In opting for renovations, scholars say, schools acknowledge that these charged spaces have undergone permanent transformations and cannot return to business as usual. The challenge is to balance new, productive uses with a desire for ritual and restraint, in order to give an otherwise troubled structure a special, even holy, status.

"Sacred spaces mandate a human response to them," said Joan Branham, an art historian at Providence College and an expert on sacred space.

She recalls how a divine presence in a burning bush compelled Moses to remove his shoes, and by a similar token, Muslims remove shoes upon entering a mosque and Jewish men cover their heads in a synagogue.

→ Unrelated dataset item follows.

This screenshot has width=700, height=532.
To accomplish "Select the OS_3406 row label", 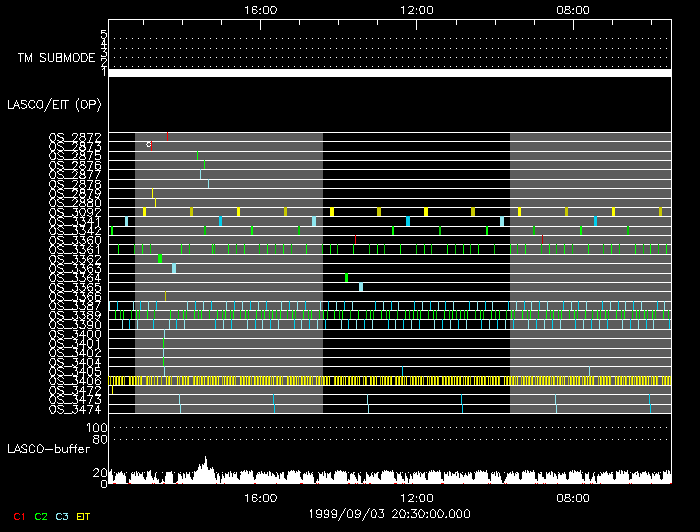I will pyautogui.click(x=75, y=381).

For campus buildings that have been overtaken by violence, Branham says, "the question is how to continue with a secular space and infuse it with some of these elements that we see as very common to sacred spaces."

Branham says no hard-and-fast rules apply. Instead, colleges have many options as they improvise upon one tradition or another. But she notes the term "monument" derives from the Latin word "monere," which means not only "to remember" but also "to warn." And in that dual purpose, she says, today's relics of mass murder find parameters to govern their missions for the future.

At Virginia Tech, a $1 million investment will eventually convert a now-closed classroom wing into a shared home for an academic department and a new Center for Peace Studies and Violence Prevention. School spokesman Mark Owczarski said the new design will help redeem the space by making it a hub for community gatherings. The rest of Norris Hall, he says, will remain intact because it houses precious research facilities and is already home to a lofty mission.

"There's something sacred about a classroom and a lab, where people come together to build a better future," Owczarski said. "The hope is that there will be new purpose and new life to a space that once saw tragedy... If we were to knock it all down, then this terrible thing would have gotten the best of us."